Un nouveau départ après l'AVC
Le 16 mai 2026, un article publié dans Le Monde intitulé « Ma vie après un AVC : ferme ta bouche, la résilience » raconte le parcours bouleversant d'une femme qui a dû tout réapprendre après un accident vasculaire cérébral. L'auteure, une journaliste de 45 ans, décrit avec une honnêteté brute les mois qui ont suivi l'AVC qui a frappé son cerveau un matin d'hiver.
Elle se souvient du moment où elle a perdu l'usage de la parole : « Je voulais dire 'je t'aime' à mon mari, mais il n'est sorti qu'un bruit inarticulé. » Ce fut le début d'un long combat contre l'aphasie, ce trouble du langage qui touche de nombreux survivants d'AVC. Pendant des semaines, elle a dû réapprendre à former des mots, à construire des phrases, à exprimer ses pensées.
La rééducation : un parcours du combattant
La rééducation a été intense. Orthophoniste trois fois par semaine, kinésithérapie, ergothérapie. Chaque progrès était minuscule mais précieux. « Un jour, j'ai réussi à dire 'bonjour' sans bégayer. J'ai pleuré de joie », confie-t-elle. Mais le chemin est semé d'embûches : la fatigue, la frustration, l'isolement social. Beaucoup de ses amis ont disparu, ne sachant comment communiquer avec elle.
Pourtant, elle a trouvé des ressources insoupçonnées. Son mari est devenu son pilier, apprenant lui aussi à communiquer autrement. Ses enfants, adolescents, ont fait preuve d'une maturité surprenante. « Ils m'ont aidée à retrouver ma confiance », dit-elle.

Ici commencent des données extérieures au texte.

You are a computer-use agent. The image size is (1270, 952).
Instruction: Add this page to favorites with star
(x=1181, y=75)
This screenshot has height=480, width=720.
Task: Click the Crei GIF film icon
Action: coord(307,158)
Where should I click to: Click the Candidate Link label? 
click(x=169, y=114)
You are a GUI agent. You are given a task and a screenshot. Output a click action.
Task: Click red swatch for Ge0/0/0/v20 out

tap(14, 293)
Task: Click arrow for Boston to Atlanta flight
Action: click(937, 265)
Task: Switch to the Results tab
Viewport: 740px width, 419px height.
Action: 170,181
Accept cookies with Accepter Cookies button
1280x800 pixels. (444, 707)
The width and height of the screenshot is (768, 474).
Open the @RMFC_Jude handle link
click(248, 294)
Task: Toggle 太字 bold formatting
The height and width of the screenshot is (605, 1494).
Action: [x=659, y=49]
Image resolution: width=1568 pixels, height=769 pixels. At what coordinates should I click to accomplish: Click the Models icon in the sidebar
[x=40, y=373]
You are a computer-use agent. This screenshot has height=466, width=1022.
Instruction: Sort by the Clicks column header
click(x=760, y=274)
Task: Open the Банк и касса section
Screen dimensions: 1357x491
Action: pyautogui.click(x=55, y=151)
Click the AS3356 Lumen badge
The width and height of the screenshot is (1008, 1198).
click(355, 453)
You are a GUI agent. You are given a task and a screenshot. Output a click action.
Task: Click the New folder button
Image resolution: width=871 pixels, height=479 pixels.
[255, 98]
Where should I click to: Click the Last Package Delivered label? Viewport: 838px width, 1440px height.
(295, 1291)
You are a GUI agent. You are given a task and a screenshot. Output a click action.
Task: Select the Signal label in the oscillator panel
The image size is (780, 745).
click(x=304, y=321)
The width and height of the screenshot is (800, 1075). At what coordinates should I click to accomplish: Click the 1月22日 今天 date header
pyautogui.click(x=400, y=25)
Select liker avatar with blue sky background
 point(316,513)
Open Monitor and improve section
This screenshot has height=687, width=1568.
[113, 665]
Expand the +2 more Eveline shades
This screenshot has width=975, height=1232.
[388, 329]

La résilience au quotidien
Le titre de l'article, « ferme ta bouche », fait référence à une phrase que son orthophoniste lui répétait souvent : « Ferme ta bouche et écoute. » Une injonction paradoxale pour quelqu'un qui lutte pour parler. Mais avec le recul, elle y voit une leçon de vie : parfois, il faut savoir se taire pour mieux entendre, pour mieux comprendre le monde qui nous entoure.
Aujourd'hui, trois ans après l'AVC, elle parle presque normalement, même si les mots difficiles restent un défi. Elle a repris son travail à mi-temps, adapté. Elle milite pour une meilleure prise en charge des victimes d'AVC, notamment pour l'accès à des soins de rééducation de longue durée. « L'AVC ne se termine pas à la sortie de l'hôpital. Il commence là », insiste-t-elle.
Son témoignage est un message d'espoir pour tous ceux qui traversent cette épreuve. La résilience n'est pas un mot abstrait, c'est une réalité quotidienne, faite de petits pas et de grands combats.